Published Nov 28, 2010
reni768
1 Post
Ok, in clinicals at a nursing home we were assigned to a patient and we have to do a care plan with the most priority diagnosis and mine will be Decreased Cardiac Output. I have to also create 10 NANDA diagnosis for my patient. I have created these but must have them order with the 1st being the top priority. Please look & see if I have them in the appropriate order.
1 - Decreased Cardiac Output related to Congestive Heart Failure
2 - Excess Fluid Volume r/t End Stage Renal Disease
3 - Impared Urinary Elimination r/t End Stage Renal Disease
4 - Pain, Acute r/t Hemodialysis
5 - Fatigue r/t Hemodialysis
6 - Nausea r/t Hemodialysis
7 - Impared Physical Mobility r/t Edema
8 - Risk for Constipation r/t Immobility
9 - Risk for falls r/t Edema
10 - Risk for Impaired Skin Integrity r/t Immobility
I am open to any suggestions.
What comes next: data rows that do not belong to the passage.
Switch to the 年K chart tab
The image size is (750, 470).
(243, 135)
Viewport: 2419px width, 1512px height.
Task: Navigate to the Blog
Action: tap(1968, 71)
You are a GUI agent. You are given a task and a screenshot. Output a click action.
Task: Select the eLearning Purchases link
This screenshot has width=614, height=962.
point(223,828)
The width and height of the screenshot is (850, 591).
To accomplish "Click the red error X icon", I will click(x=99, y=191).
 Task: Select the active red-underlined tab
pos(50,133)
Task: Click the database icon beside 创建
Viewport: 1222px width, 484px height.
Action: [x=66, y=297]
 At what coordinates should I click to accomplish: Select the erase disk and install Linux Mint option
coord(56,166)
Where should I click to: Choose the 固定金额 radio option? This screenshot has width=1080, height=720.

This is my first quarter and my first care plan so I want to do really good.
AKsummers
6 Posts
I would have risk for falls and risk for impaired skin integrity swap places with, fatigue and nausea... Just my personal opinon though, nausea can usually be managed fairly easily with antiemetics, risk for falls, and impaired skin integrity are costly problems, and you really dont want any patient to develop ulcers.
dudette10, MSN, RN
3,530 Posts
If it's a full NANDA statement, you also need your assessment data. Your "as evidenced by" data.
For school, I think your priorities are on target because most "risk for" diagnoses are related to potential, rather than actual, health problems.
However, as the PP stated, in the real world, the risk for falls and impaired skin integrity would take higher priority than fatigue, nausea, constipation, and impaired physical mobility.
If you can write a really good rationale for putting the risk for falls and impaired skin integrity higher (depending on your patient status), you might be able to move them up the hierarchy. I've done it before, but my rationale was solid.